Все же в сериале «Неизвестный Чаплин» пунктирно прослеживалась трансформация маски-образа Чарли — от носителя фарсового и гротескного начала в ранних короткометражках (типа «Контролера универмага», где равноправно выступал в роли «главного персонажа» обычный эскалатор) до разящей сатиры «Великого диктатора» и мягкой иронии с щемящей грустью «Огней рампы». Различия в содержательном наполнении и в эмоциональных оттенках главного образа, созданного Чаплином, чувствовались в фактуре использованного в телесериале материала вне зависимости от непосредственных задач, которые ставили перед собой его интерпретаторы.

А задачи эти были очевидны и диктовались в основном тоже характером сохранившихся кинопленок.

Прежде всего требовалось показать методы работы Чаплина на съемочной площадке, — правда, только до «Огней большого города» включительно, когда кроме самых общих соображений никакого сценария у него еще не бывало и он буквально сочинял его под стрекот кинокамеры (83 дня было потрачено, например, лишь на съемку одного эпизода первой встречи Чарли со слепой цветочницей). Впрочем, тем объёмнее, рельефнее выступали на первый план его легендарный талант импровизатора, его неисчерпаемая изобретательность и вдохновение виртуоза— драматурга, актера, режиссера, монтажера, танцовщика и балетмейстера, разностороннего музыканта-исполнителя и композитора… И все, что могло раньше казаться «приблизительным», обрело в «Неизвестном Чаплине» зримые, вполне конкретные формы.

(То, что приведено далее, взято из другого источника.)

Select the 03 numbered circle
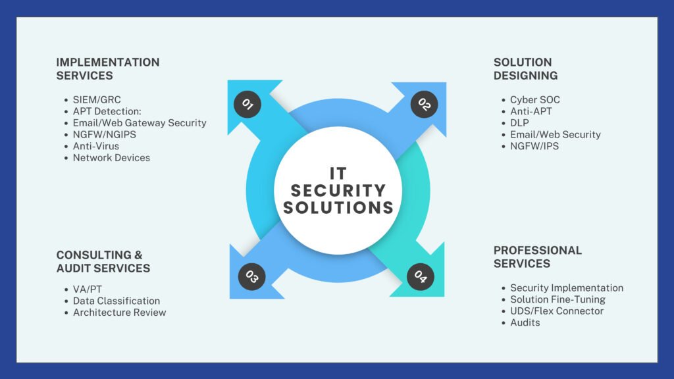[251, 276]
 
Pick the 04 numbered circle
[421, 277]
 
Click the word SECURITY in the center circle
[338, 191]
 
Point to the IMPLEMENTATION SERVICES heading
[108, 69]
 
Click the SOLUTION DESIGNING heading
[525, 69]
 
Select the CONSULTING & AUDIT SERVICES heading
[103, 261]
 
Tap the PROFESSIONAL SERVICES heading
[538, 257]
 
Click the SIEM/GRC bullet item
[97, 100]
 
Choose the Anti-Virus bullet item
[96, 146]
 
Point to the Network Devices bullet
[111, 158]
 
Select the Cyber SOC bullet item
[535, 100]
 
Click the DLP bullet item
[519, 123]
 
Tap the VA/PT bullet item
[89, 290]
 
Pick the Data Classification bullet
[117, 301]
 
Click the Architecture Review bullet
[119, 313]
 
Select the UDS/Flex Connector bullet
[557, 311]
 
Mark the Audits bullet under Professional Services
[525, 322]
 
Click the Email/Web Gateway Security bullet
[140, 123]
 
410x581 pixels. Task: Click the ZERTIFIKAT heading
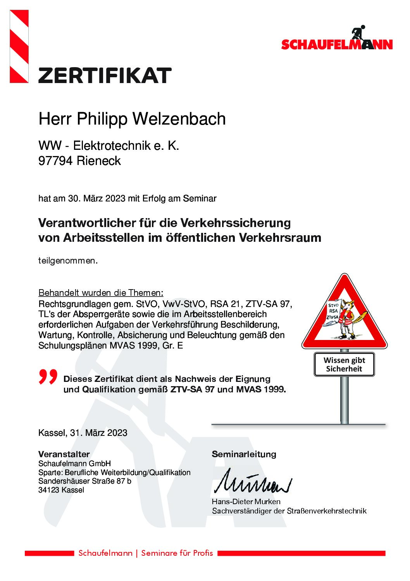pyautogui.click(x=105, y=75)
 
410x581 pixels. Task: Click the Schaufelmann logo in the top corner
pyautogui.click(x=337, y=39)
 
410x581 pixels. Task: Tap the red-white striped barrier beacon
pyautogui.click(x=19, y=46)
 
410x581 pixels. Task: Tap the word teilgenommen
pyautogui.click(x=67, y=261)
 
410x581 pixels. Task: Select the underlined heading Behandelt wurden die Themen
pyautogui.click(x=101, y=293)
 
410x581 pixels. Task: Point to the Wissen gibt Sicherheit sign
pyautogui.click(x=344, y=364)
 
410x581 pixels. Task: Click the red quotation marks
pyautogui.click(x=48, y=377)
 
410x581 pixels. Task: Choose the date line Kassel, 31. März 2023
pyautogui.click(x=83, y=433)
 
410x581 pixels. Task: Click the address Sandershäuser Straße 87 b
pyautogui.click(x=84, y=481)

Другая задача — опять же воочию показать гигантский труд, который вкладывал Чаплин в создание каждой своей картины. Хлопушка ассистента оператора фиксировала количество дублей, доходившее порой до сотни, которые он снимал чуть ли не в каждой сцене, не считаясь ни с силами, ни с временем, ни с затратами. Так, начиная работу над «Золотой лихорадкой», Чаплин выехал с большой съемочной группой в один из заснеженных горных районов Калифорнии, где построил декорации целого поселка, — и все ради двух маленьких фрагментов, оставшихся после монтажа картины.

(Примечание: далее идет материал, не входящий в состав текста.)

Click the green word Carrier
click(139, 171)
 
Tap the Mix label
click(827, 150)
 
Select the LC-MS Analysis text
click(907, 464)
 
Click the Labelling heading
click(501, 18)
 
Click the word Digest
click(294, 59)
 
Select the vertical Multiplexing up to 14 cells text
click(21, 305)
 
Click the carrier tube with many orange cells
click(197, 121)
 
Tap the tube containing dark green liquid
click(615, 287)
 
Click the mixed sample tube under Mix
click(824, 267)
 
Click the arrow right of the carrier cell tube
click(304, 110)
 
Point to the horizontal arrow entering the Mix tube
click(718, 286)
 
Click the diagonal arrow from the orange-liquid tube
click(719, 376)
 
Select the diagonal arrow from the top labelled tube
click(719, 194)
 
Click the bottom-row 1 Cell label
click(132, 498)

Непосредственный процесс творчества Чаплина был отражен преимущественно в первых двух сериях. В третьей серии больший акцент сделан на отбракованных Чаплином фрагментах. Они, безусловно, интересны сами по себе и по-своему тоже раскрывают метод работы, одновременно подтверждая истину о тонком художественном вкусе постановщика и о его строгом самоограничении. Вместо вариаций всем знакомых сюжетов здесь уже представлены абсолютно неизвестные эпизоды, полностью не вошедшие в готовые фильмы. Так, оказывается, «Огни большого города» должны были начинаться не с открытия монумента «Мир и Процветание» со спящим на нем безработным Чарли, а с семиминутной уморительной сцены, где минимальными средствами — щепкой, застрявшей в решетке уличного водостока, и тростью в руках героя — Чаплин создал маленький комический шедевр. Он оказался вырезанным, ибо тематически был чужд фильму и тормозил динамику пролога.

Необыкновенно любопытна также первая попытка Чаплина отойти от маски Чарли. Она относилась еще к 1919 году и представлена в третьей серии сохранившимся фрагментом из незавершенной комедии «Профессор». Как и «Огни рампы», эта комедия тоже должна была рассказывать о комике из мюзик-холла («укротителе блох») в трудное для него время, когда он вынужден спать в ночлежке.

В целом фильм «Неизвестный Чаплин» можно отнести к числу наиболее значительных художественно-документальных памятников мирового экрана.